Nach fünf Tagen Verhandlungen hat man sich in Athen am Donnerstag nachmittag auf den Nachfolger von Ministerpräsident Giorgos Papandreou geeinigt. Loukas Papadimos, im Ausland anglifiziert als Lucas Papademos bestens bekannt, soll bis auf weiteres die Fäden in Griechenland ziehen. Der ehemalige Vizechef der Europäischen Zentralbank gehörte sicherlich zu den Wunschkandidaten sowohl der einheimischen als auch der in Brüssel und Washington herrschenden Eliten. Hatte er sich doch schon zu seiner Amtszeit als Präsident der griechischen Nationalbank lang vor der Krise für eine rigorose Umverteilungspolitik zugunsten des Kapitals eingesetzt.
Erst nachdem sich durch die (nicht ernst gemeinte) Ansetzung einer Volksabstimmung über das Diktat aus Brüssel die politische Krise verschärfte, sei die Opposition endlich mit an den Tisch gezwungen worden, hatte der scheidende Premier unmittelbar vor seinem Rücktritt am Mittwoch erklärt. Tatsächlich wären der Nea Dimokratia Neuwahlen lieber gewesen als die jetzt ausgehandelte, hochtrabend »Regierung zur Nationalen Rettung« genannte Koalition von Brüssels Gnaden. Allen Umfragen zufolge hätte die Nea Dimokratia solche nämlich gewonnen. Die Beteiligung an der Umsetzung des Schuldenschnitts dagegen wird das Credo von Oppositionsführer Antonis Samaras, er wäre der richtige Mann für harte Nachverhandlungen, Lügen strafen.

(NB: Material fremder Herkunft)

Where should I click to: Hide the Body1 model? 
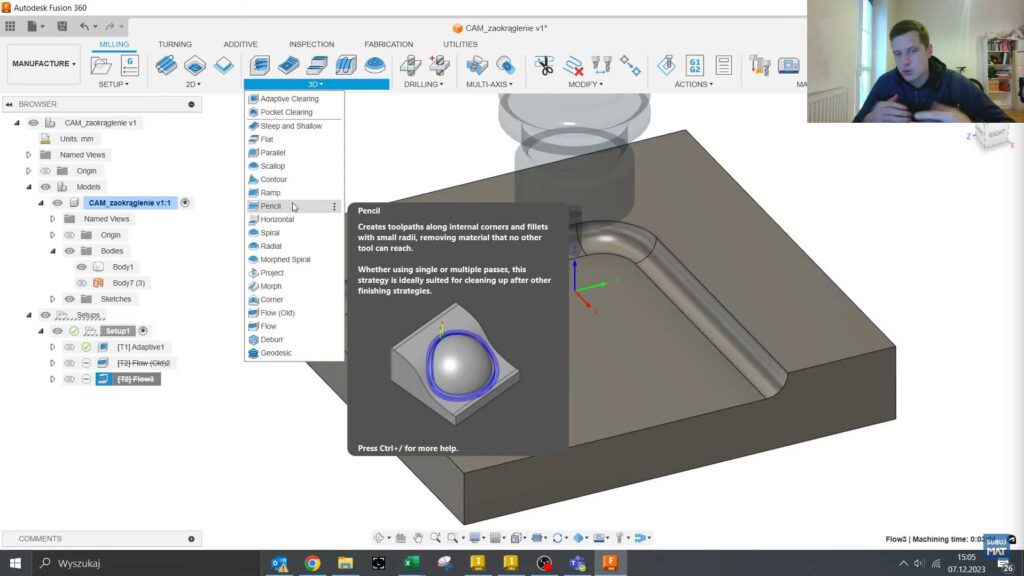point(81,267)
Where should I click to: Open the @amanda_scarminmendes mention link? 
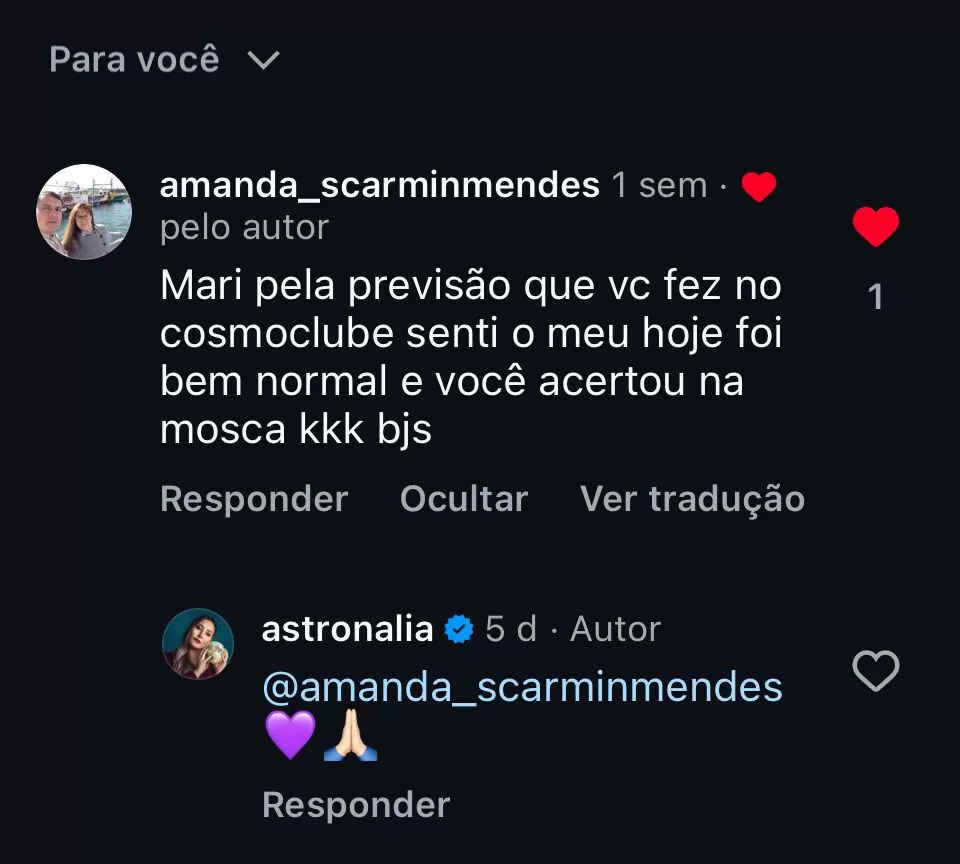(x=522, y=687)
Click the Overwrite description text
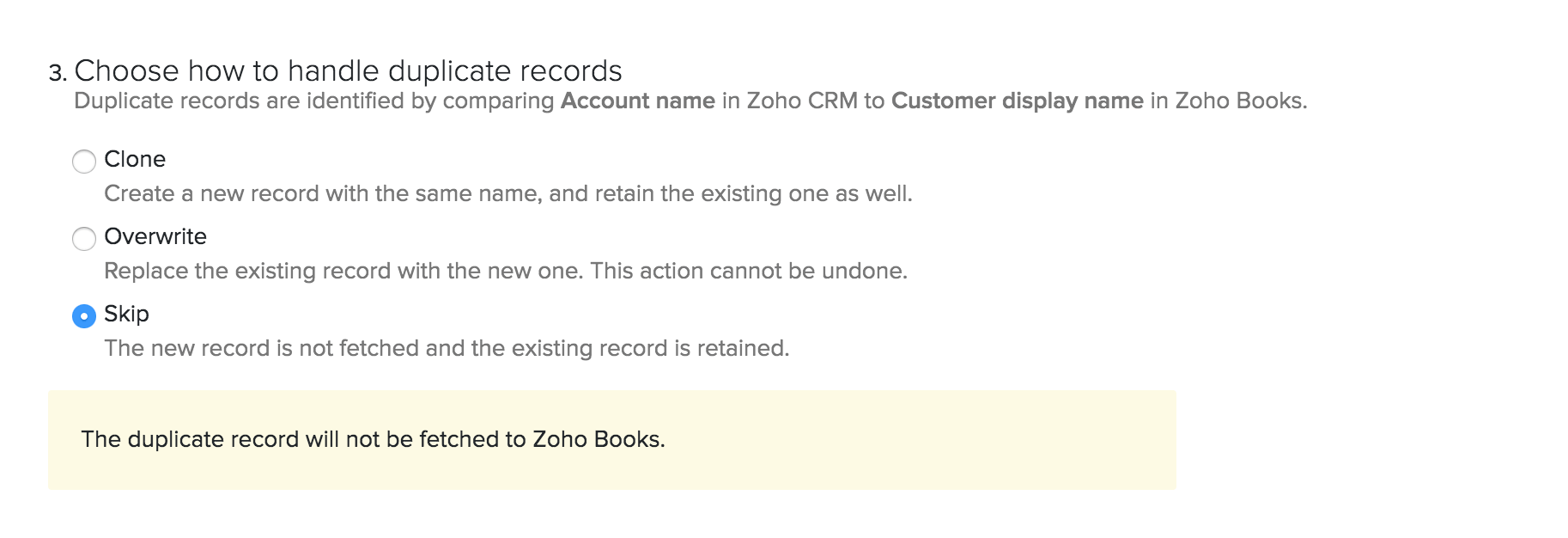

Wahlen hatte man in Brüssel nicht gewollt. Schnell sollte es gehen, damit »die Finanzmärkte wieder Vertrauen fassen«. Und für alle Fälle stellte EU-Kommissar Olli Rehn den griechischen Stadthaltern bereits am Montag ein Ultimatum. Sowohl die fälligen acht Milliarden der bereits bewilligten Kredite als auch neue Gelder werde es nur geben, wenn der scheidende Ministerpräsident, der neue Premier und der nun eingebundene Oppositionschef sich schriftlich verpflichten, alle bisher getroffenen Übereinkünfte ohne Abstriche zu erfüllen.
Unterschrieben wird diese das Land auf Jahrzehnte bindende Verpflichtung von einer Regierung, die niemand gewählt hat. Sie entstand vielmehr auf maßgebliche Initiative eines Kabinetts, das selbst unter Vorspiegelung falscher Tatsachen an die Macht gekommen war. Er werde den Wirtschaftsmotor des Landes mit moderaten Lohnerhöhungen und Staatsinvestitionen ankurbeln, hatte Papandreou im Wahlkampf 2009 versprochen, um, kaum im Amt, dem Land das brutalste Austeritätsprogramm aufzudrücken, das Griechenland je erlebt hat.
Bis zu einer Rückkehr zur regulären parlamentarischen Demokratie kann nun beliebig viel Zeit vergehen. Denn Papadimos hat die Übernahme des Amtes von der Rücknahme des Wahltermins am 19. Februar nächsten Jahres abhängig gemacht.
Die rechtsextreme Juniorpartnerin der beiden großen bürgerlichen Parteien wird diese Zeit zur Förderung ihrer rassistischen Ziele nutzen. Eine Nichterfüllung der vom Vorsitzenden der LAOS-Partei sogleich aufgestellten Forderung nach Rücknahme des Einbürgerungsgesetzes für Migranten wird Giorgos Karatzaferis dabei sicher nicht in die Opposition treiben. Denn um Wählerstimmen im längst auch in Griechenland in der gesellschaftlichen Mitte angekommenen »rechten Rand« läßt sich aus der »Regierungsverantwortung« heraus besonders erfolgreich werben.
Nur die Kommunistische Partei Griechenlands, KKE, und die Linksallianz SYRIZA sprachen einer Übergangsregierung auch am Donnerstag erneut jede Legitimität ab und forderten sofortige Neuwahlen.